Pesach is a holiday of true commitment. One cannot celebrate the holiday of Shavuos and accept the Torah without first having demonstrated his appreciation of the message of Pesach, i.e. the concept of commitment to whatever the Torah may command and unwavering loyalty to whatever a Torah life may entail.
Just prior to the giving of the torah, Hashem told Klal Yisroel, (Shemos 19:5) “V’atah im shamo’ah tishmi’u b’koli v’hiyeesem li segulah mikol ha’amim ki li kol ha’aretz– And now, if you hearken well to Me and observe My covenant, you shall be to Me the most beloved treasure of all peoples, for Mine is the entire world.” Rashi, on the idea of hearkening to G-d, comments, “If you will accept the Torah upon yourselves now, it will be pleasant for you because all beginnings are difficult.”

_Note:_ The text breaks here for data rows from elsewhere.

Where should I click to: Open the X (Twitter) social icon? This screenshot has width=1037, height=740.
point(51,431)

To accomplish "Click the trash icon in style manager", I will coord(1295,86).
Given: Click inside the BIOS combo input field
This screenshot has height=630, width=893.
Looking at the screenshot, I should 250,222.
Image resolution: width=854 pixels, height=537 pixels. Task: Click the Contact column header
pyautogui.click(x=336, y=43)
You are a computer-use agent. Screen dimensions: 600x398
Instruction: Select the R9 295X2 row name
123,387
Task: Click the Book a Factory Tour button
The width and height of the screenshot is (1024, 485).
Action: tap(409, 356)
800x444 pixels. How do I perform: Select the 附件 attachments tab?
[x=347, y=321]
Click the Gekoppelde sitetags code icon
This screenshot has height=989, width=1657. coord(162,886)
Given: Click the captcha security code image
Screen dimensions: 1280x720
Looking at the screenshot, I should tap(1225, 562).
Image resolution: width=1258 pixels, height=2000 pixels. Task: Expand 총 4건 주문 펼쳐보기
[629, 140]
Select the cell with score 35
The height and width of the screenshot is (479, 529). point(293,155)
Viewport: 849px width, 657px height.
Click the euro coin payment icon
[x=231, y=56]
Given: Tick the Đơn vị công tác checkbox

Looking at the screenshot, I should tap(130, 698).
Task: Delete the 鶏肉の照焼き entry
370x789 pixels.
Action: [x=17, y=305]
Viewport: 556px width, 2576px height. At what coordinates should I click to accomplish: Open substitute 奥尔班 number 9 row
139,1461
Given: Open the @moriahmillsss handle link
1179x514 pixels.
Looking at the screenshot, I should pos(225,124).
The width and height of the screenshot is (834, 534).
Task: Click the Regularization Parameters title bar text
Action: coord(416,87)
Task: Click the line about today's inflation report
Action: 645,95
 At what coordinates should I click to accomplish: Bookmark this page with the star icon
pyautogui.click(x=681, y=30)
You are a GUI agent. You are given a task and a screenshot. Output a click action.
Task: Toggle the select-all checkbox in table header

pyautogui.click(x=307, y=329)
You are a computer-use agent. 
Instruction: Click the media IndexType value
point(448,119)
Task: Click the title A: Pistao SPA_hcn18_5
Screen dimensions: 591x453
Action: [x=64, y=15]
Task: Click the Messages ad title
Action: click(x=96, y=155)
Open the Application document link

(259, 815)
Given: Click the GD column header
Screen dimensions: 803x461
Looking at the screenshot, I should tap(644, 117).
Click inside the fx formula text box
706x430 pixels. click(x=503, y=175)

What message is Rashi trying to convey? What does accepting the Torah now have to do with beginnings being difficult?
The answer lies in understanding why beginnings are so difficult. Something new is foreign and eccentric because one is not familiar with it and, therefore, not completely dedicated to it. This lack of familiarity keeps a person from placing his complete heart and soul into whatever new item/concept he is now becoming involved in. However, as one becomes more acquainted, and the novelty loses its eccentricity, one feels more comfortable and applies himself to it more fully.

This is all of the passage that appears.